Passage:
For a Great Workout, Without a Gym Membership, There’s the Memorial Park Fitness Room

Date:

Fitness Center
The Memorial Park Fitness Room offers a scaled-down workout gym for a daily fee. It’s the only public fitness center in the greater Los Angeles area. All photos : Saul Rubin

When Santa Monica’s Annenberg Community Beach House opened in 2009, among the many amenities offered to the public was a fitness center with a variety of exercise equipment.

The thinking was that Annenberg visitors would engage in strenuous bench presses and abdominal crunches while taking in the stunning ocean views.

Well, that wasn’t the case. The public certainly savored Annenberg’s ocean setting, but they didn’t care for pumping any iron while doing it.

Annenberg’s loss turned out to be Memorial Park’s gain.

About five years ago all of Annenberg’s premium gym equipment was moved inland to a side room at Memorial Park to create Santa Monica’s only public fitness center, with much more positive results.

Diaz
Robert Diaz likes to drop by the Memorial Park Fitness Room on his lunch break to get in a regular workout.

Memorial Park’s Fitness Room, while not overrun by gym rats, is certainly getting much more of a workout in its current location than it ever did by the beach.

The low-key exercise room offers everything you might find at a commercial gym, including treadmills, weight machines, elliptical trainers, stationary bikes, free weights, and a small stretching area toward the back.

And no membership is required.

“We don’t have any of that. You can just pay as you go,” says Danny Price, Memorial Park’s supervisor. “If you don’t come for three months, you don’t feel bad about it, because you don’t have a contract.”

If you really want, you can sign up for a four-week pass, which costs $24 for residents and $32 for non-residents. But most users, Price says, opt for the daily use fee, which amounts to $3 for residents and $4 for nonresidents.

Price says this is the only public fitness center he knows of in the Los Angeles region.

There’s no blaring workout music. No tank-top posers flashing their biceps. In fact, on a recent weekday afternoon, the room is pretty much empty, except for a handful of users quietly going about their exercise routines.

Among them is Robert Diaz, a car mechanic who works a block away and often comes here on his lunch break. It’s what he does instead of eating lunch.

“The rates are great. There’s not a lot of people. They don’t have a lot of equipment but you don’t need much if you know what you’re doing,” he says.

Job A: In the article on the Memorial Park Fitness Room, how much does a four-week pass cost a non-resident?
Job B:
Does the article on the Memorial Park Fitness Room support each statement below? Answer yes or no for each and quote the deciding words.
(i) The room's equipment came from the Annenberg Community Beach House.
(ii) Users must hold a membership to work out in the room.
(iii) Robert Diaz works close to Memorial Park.

Given information:
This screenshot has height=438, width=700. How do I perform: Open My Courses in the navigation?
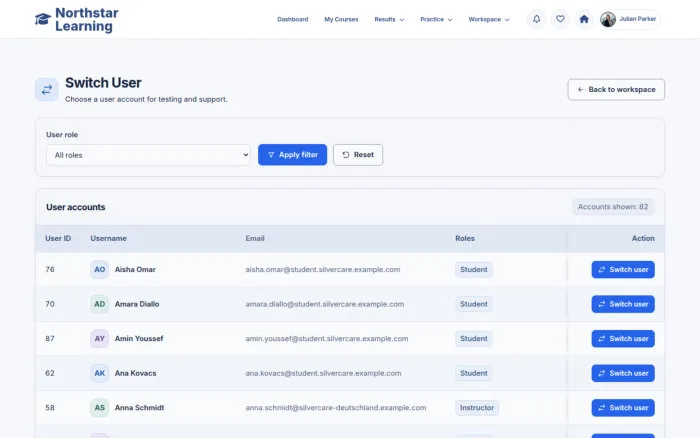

Final answer A: $32.

Final answer B:
(i) Yes: "all of Annenberg’s premium gym equipment was moved inland to a side room at Memorial Park"
(ii) No: "And no membership is required."
(iii) Yes: "Robert Diaz, a car mechanic who works a block away"